- What the task asks
In the copy, include every entry exactly but none of the pictures.

(Data entries)
◇ ◇ ◇ ◇ ◇

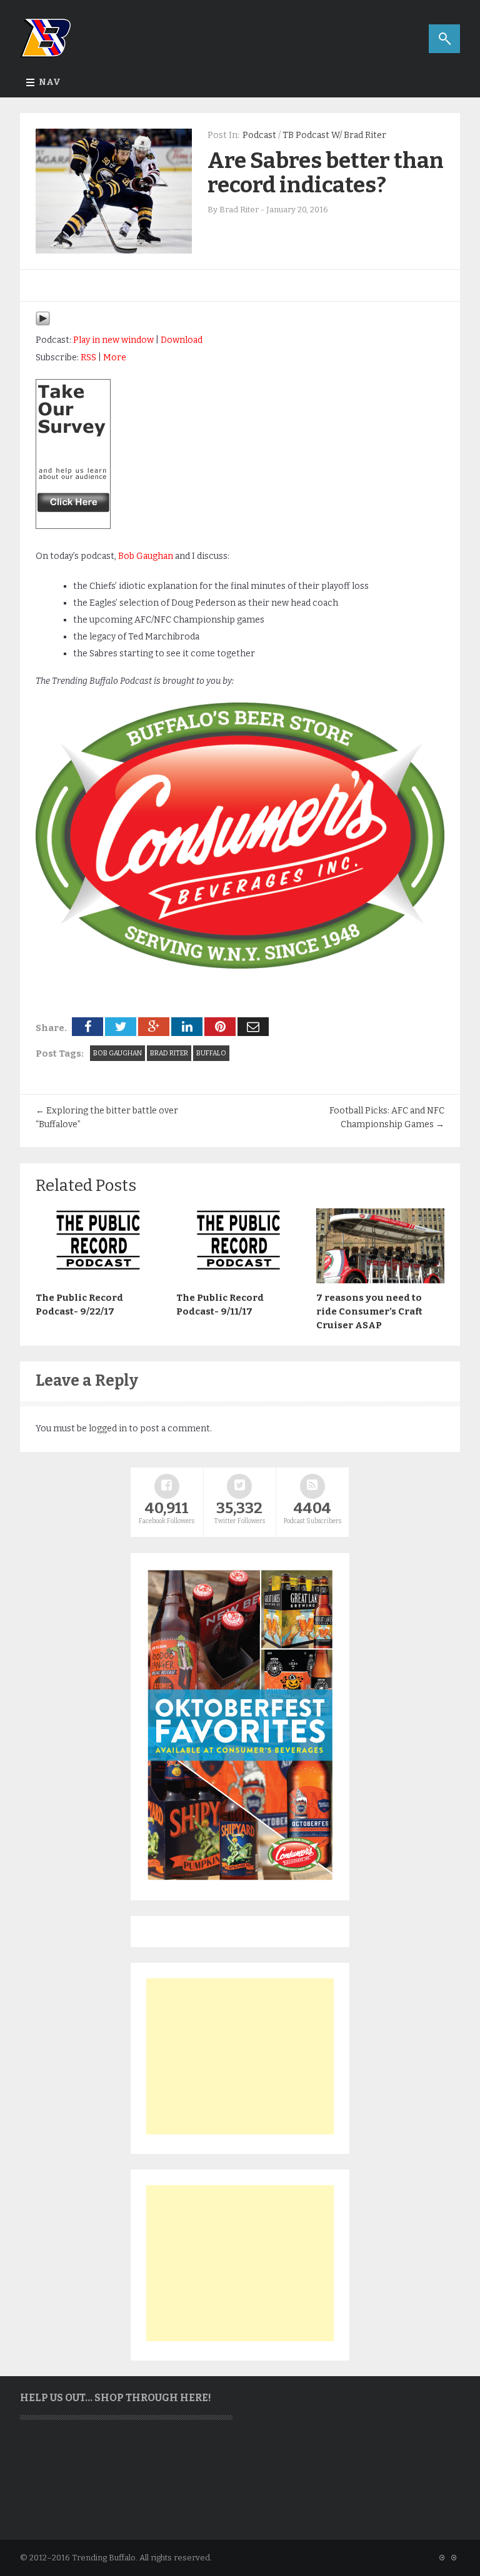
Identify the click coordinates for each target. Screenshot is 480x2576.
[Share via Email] (253, 1026)
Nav (50, 82)
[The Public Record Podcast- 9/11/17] (240, 1280)
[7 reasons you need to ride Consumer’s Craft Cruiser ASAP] (380, 1280)
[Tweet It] (120, 1026)
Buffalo (211, 1053)
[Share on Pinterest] (220, 1026)
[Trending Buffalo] (73, 526)
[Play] (43, 323)
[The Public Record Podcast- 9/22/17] (100, 1280)
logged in (108, 1428)
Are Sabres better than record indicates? (326, 172)
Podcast (259, 135)
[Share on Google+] (153, 1026)
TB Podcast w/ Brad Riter (334, 135)
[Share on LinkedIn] (186, 1026)
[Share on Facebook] (87, 1026)
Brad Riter (169, 1053)
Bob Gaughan (145, 556)
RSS (88, 357)
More (114, 357)
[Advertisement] (240, 2056)
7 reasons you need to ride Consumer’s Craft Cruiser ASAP (369, 1311)
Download (181, 340)
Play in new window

◇ ◇ ◇ ◇ ◇

- Finished exercise
Identify the click coordinates for each target. Screenshot is 480x2576.
[Share via Email] (253, 1026)
Nav (50, 82)
[The Public Record Podcast- 9/11/17] (240, 1280)
[7 reasons you need to ride Consumer’s Craft Cruiser ASAP] (380, 1280)
[Tweet It] (120, 1026)
Buffalo (211, 1053)
[Share on Pinterest] (220, 1026)
[Trending Buffalo] (73, 526)
[Play] (43, 323)
[The Public Record Podcast- 9/22/17] (100, 1280)
logged in (108, 1428)
Are Sabres better than record indicates? (326, 172)
Podcast (259, 135)
[Share on Google+] (153, 1026)
TB Podcast w/ Brad Riter (334, 135)
[Share on LinkedIn] (186, 1026)
[Share on Facebook] (87, 1026)
Brad Riter (169, 1053)
Bob Gaughan (145, 556)
RSS (88, 357)
More (114, 357)
[Advertisement] (240, 2056)
7 reasons you need to ride Consumer’s Craft Cruiser ASAP (369, 1311)
Download (181, 340)
Play in new window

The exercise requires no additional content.